▸ Exercise description
Reproduce exactly the lines from the one containing "Screen dimensions: 1080x2118" through the last line of the data, both ends included.
═════ Data in this exercise ═════
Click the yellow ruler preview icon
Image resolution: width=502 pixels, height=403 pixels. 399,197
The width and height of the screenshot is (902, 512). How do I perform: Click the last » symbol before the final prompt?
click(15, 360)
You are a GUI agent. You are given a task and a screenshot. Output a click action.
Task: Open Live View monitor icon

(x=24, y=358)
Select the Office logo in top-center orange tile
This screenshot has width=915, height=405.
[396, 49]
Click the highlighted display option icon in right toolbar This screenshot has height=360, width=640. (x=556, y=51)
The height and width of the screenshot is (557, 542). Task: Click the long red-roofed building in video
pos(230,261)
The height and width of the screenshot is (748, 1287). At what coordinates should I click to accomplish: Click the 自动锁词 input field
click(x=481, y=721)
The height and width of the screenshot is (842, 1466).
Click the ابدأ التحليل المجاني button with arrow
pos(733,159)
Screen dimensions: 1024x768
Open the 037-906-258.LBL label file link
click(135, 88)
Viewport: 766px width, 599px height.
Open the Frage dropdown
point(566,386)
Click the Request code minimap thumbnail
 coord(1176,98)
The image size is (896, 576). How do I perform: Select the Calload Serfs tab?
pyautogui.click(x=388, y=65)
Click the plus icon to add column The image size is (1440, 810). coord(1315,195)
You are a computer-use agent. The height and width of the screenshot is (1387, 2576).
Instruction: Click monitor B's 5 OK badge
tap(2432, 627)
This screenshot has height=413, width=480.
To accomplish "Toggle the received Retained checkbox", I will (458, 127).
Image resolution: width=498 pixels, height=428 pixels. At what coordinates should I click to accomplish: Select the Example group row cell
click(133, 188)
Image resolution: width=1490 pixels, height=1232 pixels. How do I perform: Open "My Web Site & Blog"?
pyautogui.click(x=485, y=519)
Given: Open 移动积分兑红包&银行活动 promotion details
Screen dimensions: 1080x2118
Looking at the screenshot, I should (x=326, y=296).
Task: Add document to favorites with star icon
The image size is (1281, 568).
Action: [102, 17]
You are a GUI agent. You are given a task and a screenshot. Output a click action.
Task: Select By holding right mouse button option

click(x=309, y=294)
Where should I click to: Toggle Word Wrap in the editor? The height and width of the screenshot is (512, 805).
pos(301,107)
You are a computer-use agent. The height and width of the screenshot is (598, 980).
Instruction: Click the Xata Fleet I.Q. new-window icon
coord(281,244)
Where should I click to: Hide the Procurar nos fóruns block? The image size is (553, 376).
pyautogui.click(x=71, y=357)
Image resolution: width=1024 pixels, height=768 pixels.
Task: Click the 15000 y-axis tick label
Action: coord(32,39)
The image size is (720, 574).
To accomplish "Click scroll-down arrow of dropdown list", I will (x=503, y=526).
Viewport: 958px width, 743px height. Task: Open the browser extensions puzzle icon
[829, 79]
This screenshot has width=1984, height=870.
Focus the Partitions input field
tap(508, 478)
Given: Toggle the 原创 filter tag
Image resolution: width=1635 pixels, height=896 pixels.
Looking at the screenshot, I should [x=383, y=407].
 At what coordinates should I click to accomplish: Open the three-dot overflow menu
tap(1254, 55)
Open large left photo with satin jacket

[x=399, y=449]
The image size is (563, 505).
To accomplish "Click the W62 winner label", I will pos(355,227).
═════
▸ Solution for this task
Screen dimensions: 1080x2118
Looking at the screenshot, I should (x=326, y=296).
Task: Add document to favorites with star icon
The image size is (1281, 568).
Action: [102, 17]
You are a GUI agent. You are given a task and a screenshot. Output a click action.
Task: Select By holding right mouse button option

click(x=309, y=294)
Where should I click to: Toggle Word Wrap in the editor? The height and width of the screenshot is (512, 805).
pos(301,107)
You are a computer-use agent. The height and width of the screenshot is (598, 980).
Instruction: Click the Xata Fleet I.Q. new-window icon
coord(281,244)
Where should I click to: Hide the Procurar nos fóruns block? The image size is (553, 376).
pyautogui.click(x=71, y=357)
Image resolution: width=1024 pixels, height=768 pixels.
Task: Click the 15000 y-axis tick label
Action: coord(32,39)
The image size is (720, 574).
To accomplish "Click scroll-down arrow of dropdown list", I will (x=503, y=526).
Viewport: 958px width, 743px height. Task: Open the browser extensions puzzle icon
[829, 79]
This screenshot has width=1984, height=870.
Focus the Partitions input field
tap(508, 478)
Given: Toggle the 原创 filter tag
Image resolution: width=1635 pixels, height=896 pixels.
Looking at the screenshot, I should [x=383, y=407].
 At what coordinates should I click to accomplish: Open the three-dot overflow menu
tap(1254, 55)
Open large left photo with satin jacket

[x=399, y=449]
The image size is (563, 505).
To accomplish "Click the W62 winner label", I will pos(355,227).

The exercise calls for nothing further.